100_6512_pope_closup1.jpgVATICAN CITY (AFP) — Pope Benedict XVI made a strong heartfelt appeal for an end to the violence in Iraq, three days after the “tragic death” of the Chaldean Catholic Church archbishop of Mosul.

“Stop the massacres, the violence, the hatred in Iraq,” the pontiff said during his weekly Angelus blessing to the crowds gathered in Saint Peter’s Square as Catholics celebrated Palm Sunday and the start of holy week leading to Easter Sunday.

With the fifth anniversary this month of the US-led invasion of Iraq and the ensuing insurgency, the pope spoke of the Iraqi people “who for five years have faced the consequences of a war which has provoked the disintegration of civil and religious life,” he said, urging the Iraqis to reconstruct their country.

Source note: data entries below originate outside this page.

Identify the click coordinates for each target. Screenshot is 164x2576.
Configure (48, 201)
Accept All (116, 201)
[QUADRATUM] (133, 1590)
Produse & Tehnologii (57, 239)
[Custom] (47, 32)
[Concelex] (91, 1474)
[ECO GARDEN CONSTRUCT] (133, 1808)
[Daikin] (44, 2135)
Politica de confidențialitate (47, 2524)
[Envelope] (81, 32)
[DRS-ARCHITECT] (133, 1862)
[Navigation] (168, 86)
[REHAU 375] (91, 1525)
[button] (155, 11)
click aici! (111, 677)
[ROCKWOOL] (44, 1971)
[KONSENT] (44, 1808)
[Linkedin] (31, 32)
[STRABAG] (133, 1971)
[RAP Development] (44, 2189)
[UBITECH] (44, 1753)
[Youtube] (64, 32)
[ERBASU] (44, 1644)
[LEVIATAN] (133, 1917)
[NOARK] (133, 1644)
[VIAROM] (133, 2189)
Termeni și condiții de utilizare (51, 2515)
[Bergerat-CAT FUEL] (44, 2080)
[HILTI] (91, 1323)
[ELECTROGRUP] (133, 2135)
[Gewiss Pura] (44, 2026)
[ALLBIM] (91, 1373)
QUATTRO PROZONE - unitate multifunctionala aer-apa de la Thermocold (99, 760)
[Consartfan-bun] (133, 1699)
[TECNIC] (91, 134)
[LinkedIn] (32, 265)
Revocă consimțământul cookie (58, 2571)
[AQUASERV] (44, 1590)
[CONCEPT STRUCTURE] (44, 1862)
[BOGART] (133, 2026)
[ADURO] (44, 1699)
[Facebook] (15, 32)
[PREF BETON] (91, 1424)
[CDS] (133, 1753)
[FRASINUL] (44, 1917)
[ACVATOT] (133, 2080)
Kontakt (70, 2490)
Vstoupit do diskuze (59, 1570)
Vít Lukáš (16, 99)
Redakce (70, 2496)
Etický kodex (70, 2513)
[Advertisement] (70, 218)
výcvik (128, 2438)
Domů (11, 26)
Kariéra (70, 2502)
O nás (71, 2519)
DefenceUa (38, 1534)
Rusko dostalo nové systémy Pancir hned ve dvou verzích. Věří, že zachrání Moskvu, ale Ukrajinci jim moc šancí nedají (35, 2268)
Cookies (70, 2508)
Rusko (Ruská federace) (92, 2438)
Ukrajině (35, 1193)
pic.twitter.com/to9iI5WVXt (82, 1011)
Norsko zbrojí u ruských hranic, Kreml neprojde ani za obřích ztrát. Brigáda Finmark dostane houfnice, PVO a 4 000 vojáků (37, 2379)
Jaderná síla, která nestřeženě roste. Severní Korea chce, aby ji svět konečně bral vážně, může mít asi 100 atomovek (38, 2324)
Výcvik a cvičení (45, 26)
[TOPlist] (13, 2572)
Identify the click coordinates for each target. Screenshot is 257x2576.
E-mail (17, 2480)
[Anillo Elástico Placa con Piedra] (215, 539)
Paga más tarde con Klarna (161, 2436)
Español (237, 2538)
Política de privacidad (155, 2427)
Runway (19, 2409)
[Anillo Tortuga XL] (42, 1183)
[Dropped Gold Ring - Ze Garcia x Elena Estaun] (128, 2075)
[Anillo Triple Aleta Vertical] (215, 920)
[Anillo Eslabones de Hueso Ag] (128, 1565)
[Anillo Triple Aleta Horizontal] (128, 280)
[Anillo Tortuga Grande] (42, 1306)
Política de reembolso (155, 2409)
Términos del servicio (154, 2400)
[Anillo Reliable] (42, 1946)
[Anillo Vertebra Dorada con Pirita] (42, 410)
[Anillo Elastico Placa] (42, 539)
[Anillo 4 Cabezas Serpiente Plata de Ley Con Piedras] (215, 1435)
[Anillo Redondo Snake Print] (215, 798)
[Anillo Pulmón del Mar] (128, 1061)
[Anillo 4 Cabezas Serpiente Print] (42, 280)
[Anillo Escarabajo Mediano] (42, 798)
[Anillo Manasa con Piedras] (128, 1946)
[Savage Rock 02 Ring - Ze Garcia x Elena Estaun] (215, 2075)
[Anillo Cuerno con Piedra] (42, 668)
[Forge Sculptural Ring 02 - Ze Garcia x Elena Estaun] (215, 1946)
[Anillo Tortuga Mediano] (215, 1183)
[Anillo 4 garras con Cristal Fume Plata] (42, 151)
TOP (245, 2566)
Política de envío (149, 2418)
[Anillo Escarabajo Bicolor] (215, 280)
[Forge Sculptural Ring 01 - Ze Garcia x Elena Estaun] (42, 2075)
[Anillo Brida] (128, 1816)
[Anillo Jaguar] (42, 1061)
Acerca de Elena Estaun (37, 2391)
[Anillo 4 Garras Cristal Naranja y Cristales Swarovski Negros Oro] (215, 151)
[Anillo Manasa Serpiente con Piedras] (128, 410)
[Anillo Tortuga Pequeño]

The leader of the Roman Catholic Church also remembered Paulos Faraj Rahho, 65, an archbishop of the Chaldean Catholic sect in Iraq who was kidnapped two weeks ago and whose body was found Thursday in the outskirts of Mosul, about 370 kilometres (230 miles) north of Baghdad.

“He was an example of a beautiful dedication to Christ, the Church and his people who, despite numerous threats, he would not abandon,” said the pope.

Rahho, 65, was kidnapped during a shootout in which three of his companions were killed, as he returned home after mass in Mosul on February 29.

His kidnappers telephoned church authorities on Thursday to announce that the archbishop had died and that they had buried him. His body was later exhumed and it was not yet known whether he died from natural causes or was killed as there were no bullet wounds to his body.

The US embassy in Baghdad and the American military blamed Al-Qaeda for the archbishop’s death.

Iraq’s Christians, with the Chaldean sect by far the largest community, were said to number as many as 800,000 before the 2003 invasion.

Associated with the “Crusader” invaders and regarded as well-off, they are now victims of sectarian cleansing, killings and kidnappings at the hands of both Sunni and Shiite Islamist extremists, as well as criminal gangs.